MISO ERCOT Risk Period Scenario (NERC) Content.jpgLeft: NERC’s risk-period scenario for MISO, showing a potential for load shedding under extreme conditions; Right: the same projection for ERCOT. | NERC

No other region approaches ERCOT’s assessed risk: The closest is the Maritimes — comprising the Canadian provinces of New Brunswick, Nova Scotia and Prince Edward Island; and Northern Maine, which is not part of ISO-NE — which has a potential 8.6% shortfall. MISO could come short by as much as 7.6%, while Alberta, which is in WECC’s footprint, has a potential 1.1% deficit.

John Moura (NERC) FI.jpgJohn Moura, NERC | NERC

One reason the possible shortfall in Texas is so high, Olson said, is that unlike other regions, ERCOT has “very little transfers that can come help in the event that they do [have] energy emergencies.” Demand in Texas is also very sensitive to cold weather because of electric heating demand, which “significantly uses more electricity” as the temperature drops.

On the other hand, Olson pointed out that ERCOT has implemented a number of improvements to cold weather performance since the winter storms of February 2021 that “also should improve the fuel availability to the natural gas-fired generators.” Moura added that while NERC only assesses the readiness of the bulk electric system, he was “sure” that those responsible for regulating the natural gas supply “have made strides” in preparing their system.

For MISO, reserve margins have fallen by more than 5% since last winter, largely because of more than 4.2 GW in nuclear and coal-fired generation retirements.
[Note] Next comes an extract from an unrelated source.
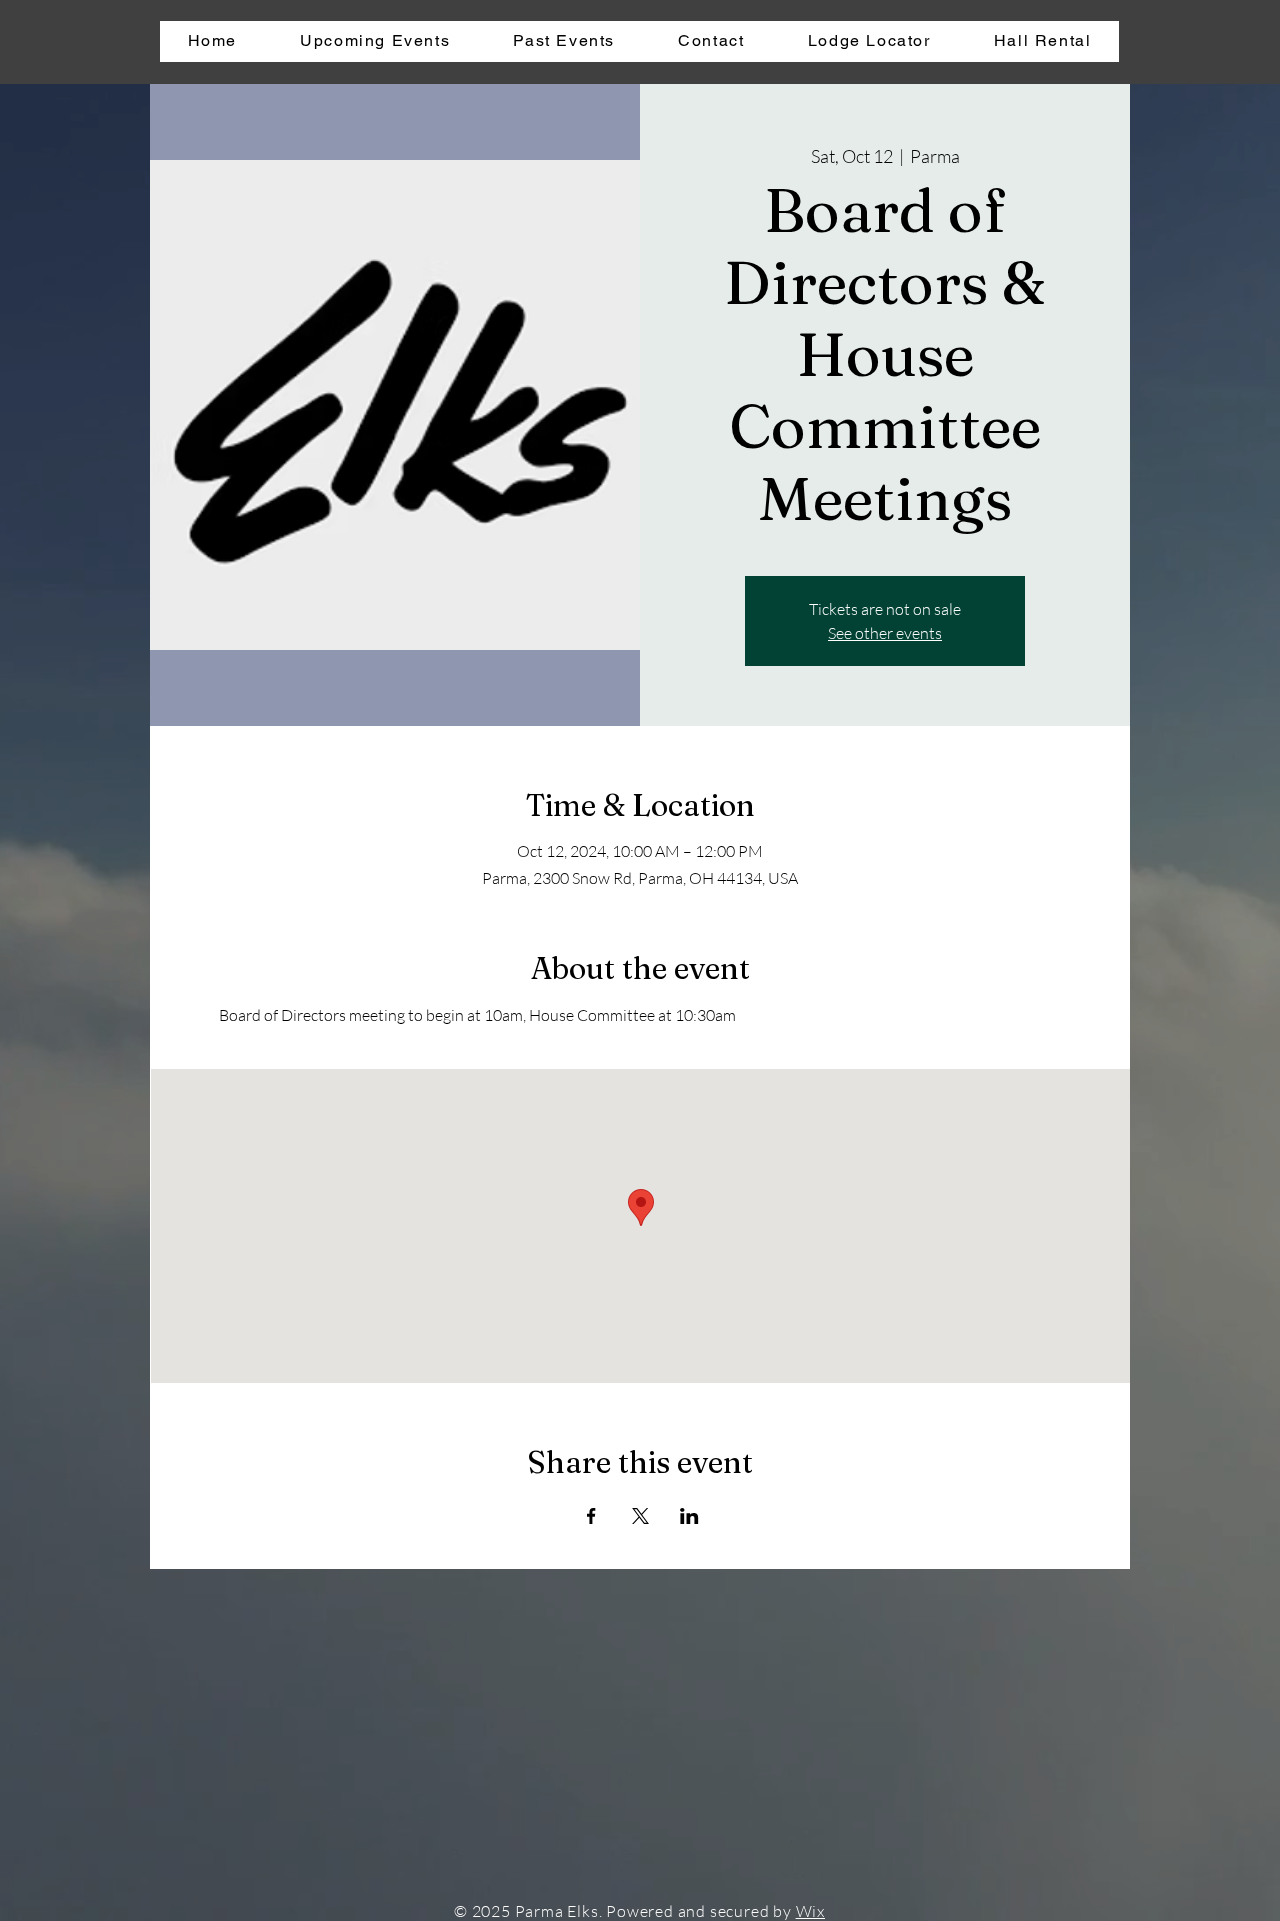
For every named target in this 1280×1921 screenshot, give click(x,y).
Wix (810, 1911)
While 2.25 GW of demand response and wind generation with nameplate capacity of 3.2 GW have been added, Olson reminded listeners that the inherent uncertainty around the weather impacts the availability of these resources.

“If wind comes in below projections … that can drive whether there is an energy emergency or not in MISO,” Olson said. “If it’s low, it’s more likely to have emergencies, and if it’s high, it can alleviate some of those concerns.”

Coordination Recommended

NERC’s assessment includes several recommendations to utilities to lower the risk of energy shortfalls this winter. The first is for balancing authorities and reliability coordinators to work with generator owners to ensure adequate fuel supplies both for normal and extreme conditions; this includes filling storage capacity, preparing fuel delivery systems, and coordinating with fuel providers to make sure additional fuel can be secured when needed. GOs should keep BAs and RCs apprised of their fuel levels and readiness as well, while RCs and BAs should actively monitor fuel adequacy and be prepared to step in with “proactive steps” to assist if needed.

The ERO also said policymakers at the state and provincial levels should be aware of energy risks for the winter season as well, and delay generation retirements if they are likely to negatively impact reliability. State regulators can also support environmental and transportation waivers requested by grid operators (GOPs) in the event of cold weather, in addition to issuing public appeals for electricity and gas conservation.

Finally, the assessment recommends that grid operators, GOs and GOPs implement the mitigations in NERC’s recent Level 2 alert related to cold weather preparations, as well as any additional recommended winterization steps for their facilities.